Kaiser Permanente is notifying 13.4 million current and former members that their personal information may have been compromised when it was transmitted to tech giants Google, Microsoft Bing and X (formerly Twitter) when members and patients accessed Kaiser’s websites or mobile applications. According to Kaiser, the information transmitted included IP address, name, information that could indicate a member or patient was signed into a Kaiser Permanente account or service, information showing how a member or patient interacted with and navigated through the website and mobile applications and search terms used in the health encyclopedia. Information did not include usernames, passwords, Social Security numbers, financial account information or credit card numbers, Kaiser said. “Kaiser Permanente is not aware of any misuse of any member’s or patient’s personal information,” the company said in a recent statement. “Nevertheless, out of an abundance of caution, we are informing approximately 13.4 million current and former members and patients who accessed our websites and mobile applications. We apologize that this incident occurred.” Kaiser said it is conducting an internal investigation into the breach.[1]

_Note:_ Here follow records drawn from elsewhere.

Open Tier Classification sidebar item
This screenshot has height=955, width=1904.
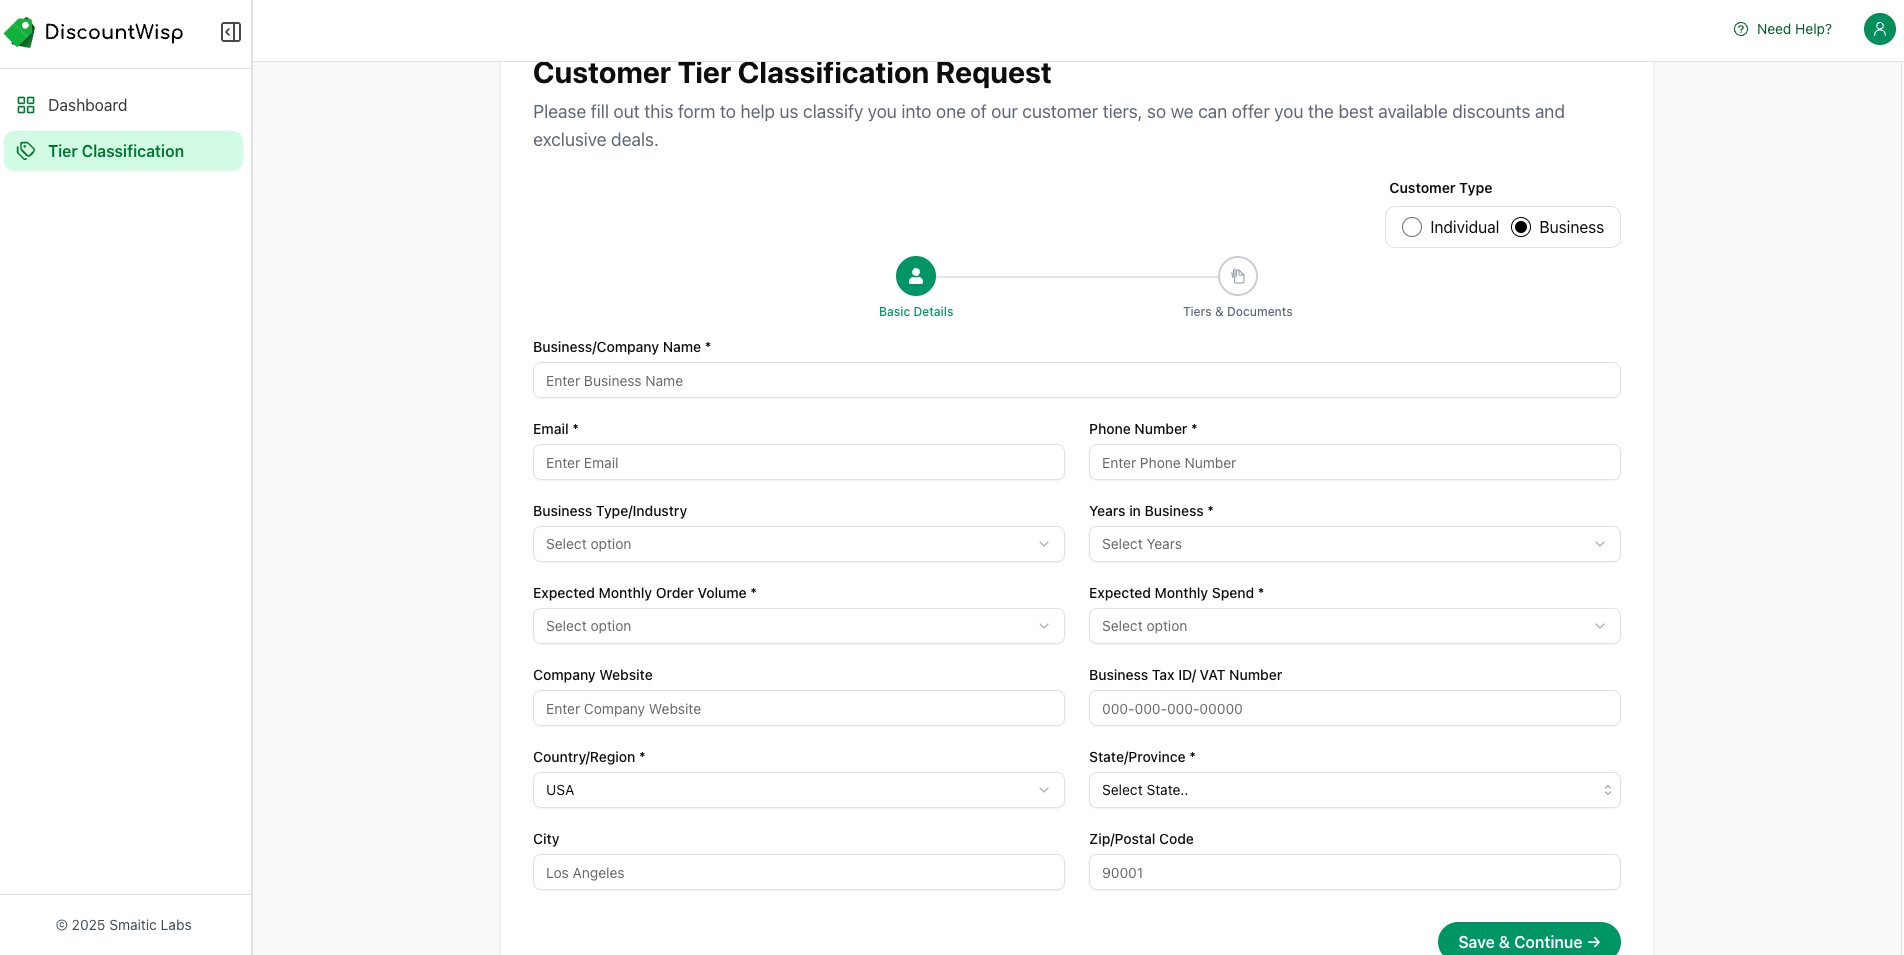[116, 151]
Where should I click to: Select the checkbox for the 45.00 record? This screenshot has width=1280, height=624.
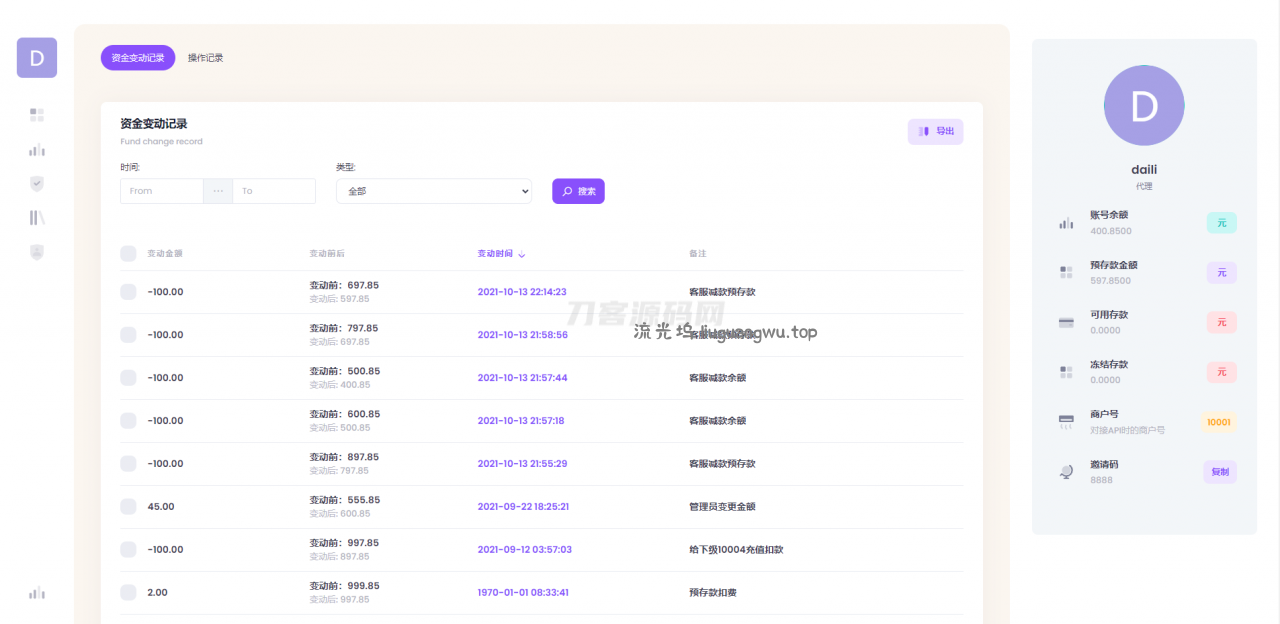click(x=128, y=507)
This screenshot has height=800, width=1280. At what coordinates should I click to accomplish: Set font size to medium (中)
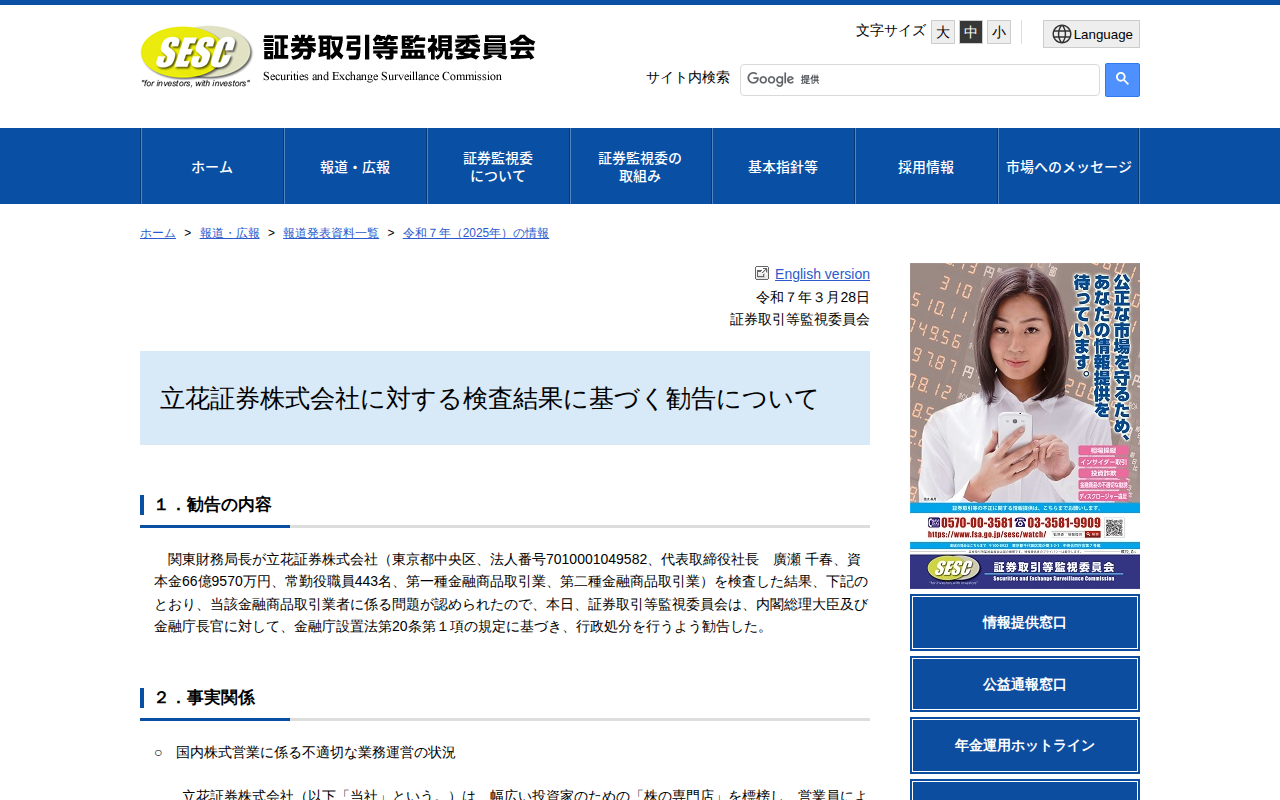pos(971,32)
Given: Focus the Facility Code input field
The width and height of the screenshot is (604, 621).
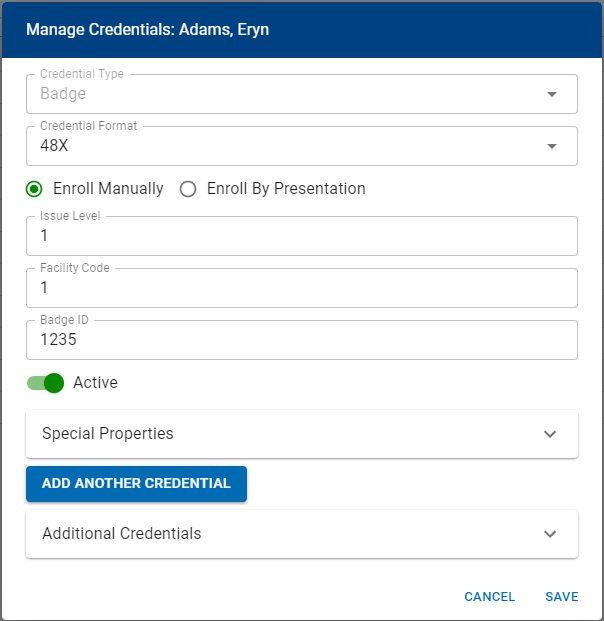Looking at the screenshot, I should coord(300,289).
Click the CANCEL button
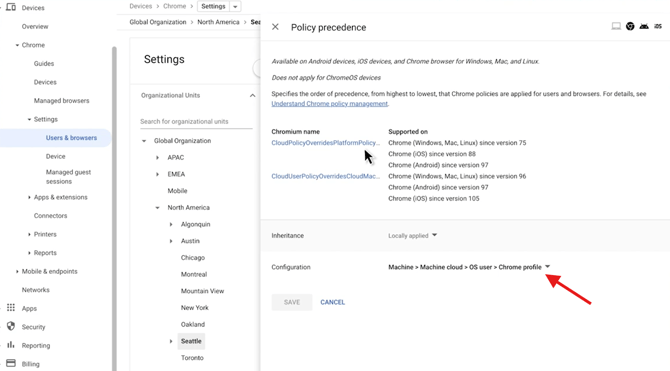Viewport: 670px width, 371px height. [x=332, y=302]
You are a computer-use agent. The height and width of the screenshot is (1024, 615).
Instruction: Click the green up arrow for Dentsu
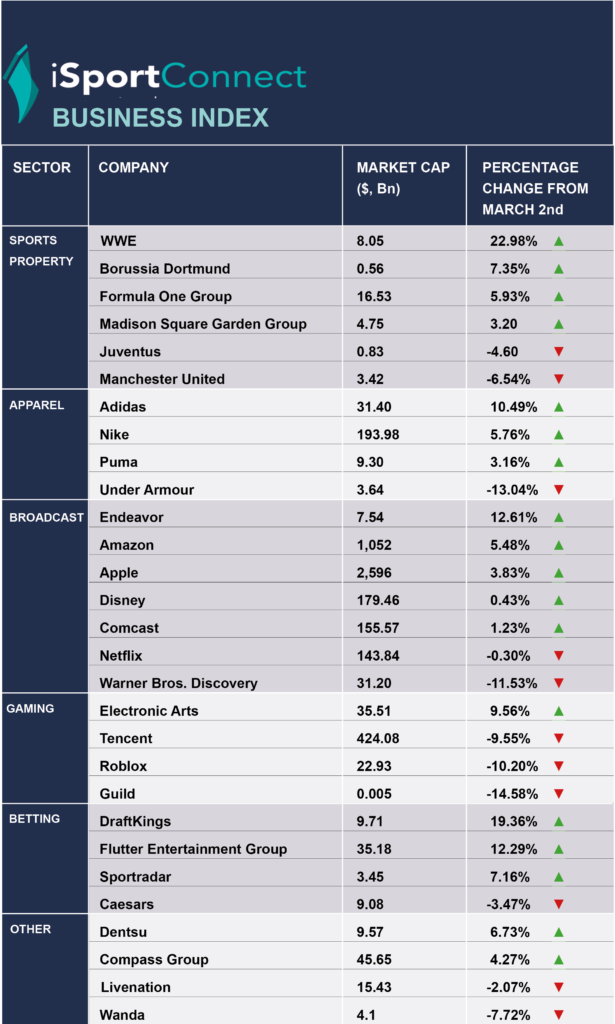pyautogui.click(x=559, y=932)
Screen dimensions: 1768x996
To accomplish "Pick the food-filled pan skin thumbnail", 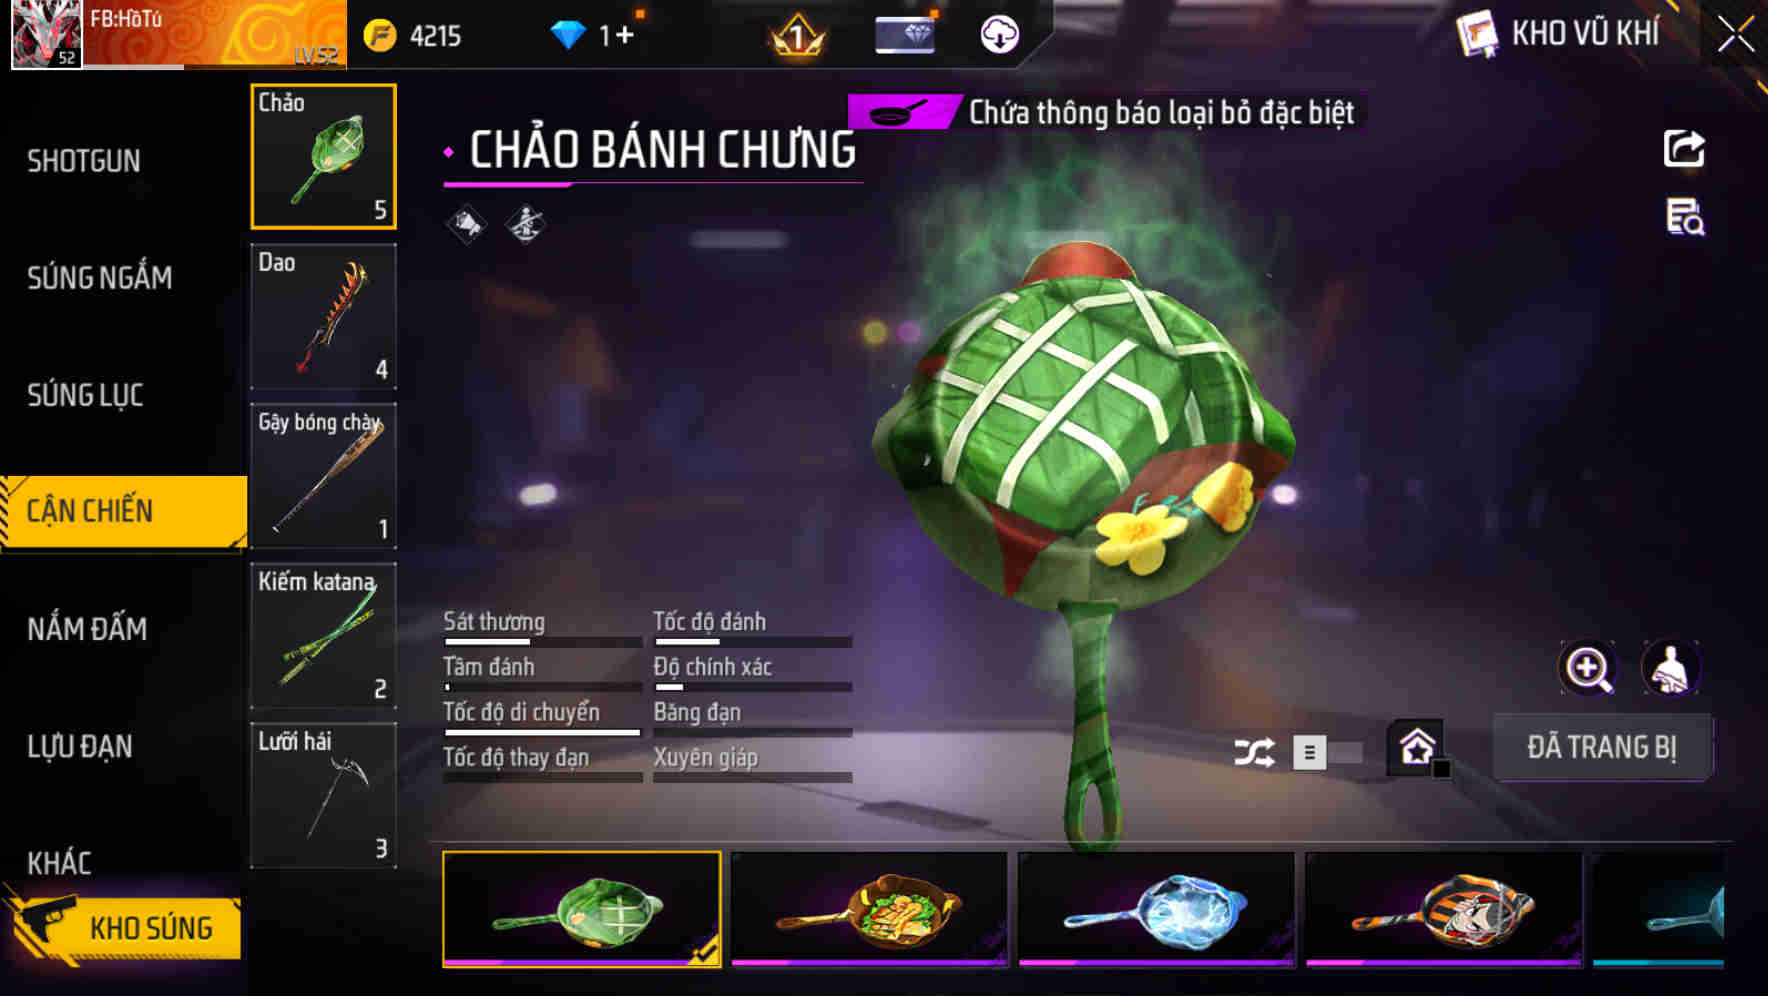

A former employee pleaded guilty to a 2023 data breach at Springfield, Missouri-based Jordan Valley Community Health Center. Chante Falcon admitted to accessing records from more than 2,500 patients who identified as Native American. She then gave that information to two individuals who cold-called patients, offering free services from the Southwest Missouri Indian Center. Court documents said that Falcon also accessed one person’s sensitive health information and then shared that information with others for malicious purposes. A judge accepted Falcon’s guilty plea to the federal felony of wrongful disclosure of individually identifiable health information. The charge carries a possible 10-year prison sentence.[2] Jordan Valley said it became aware of the breach last August and that Falcon accessed information between March 9 and June 22, 2023. “Fortunately, all printed and digital material taken from Jordan Valley was retrieved and destroyed,” the hospital said in a statement. “Affidavits were obtained in the attempt to ensure no other copies of information existed.”[3]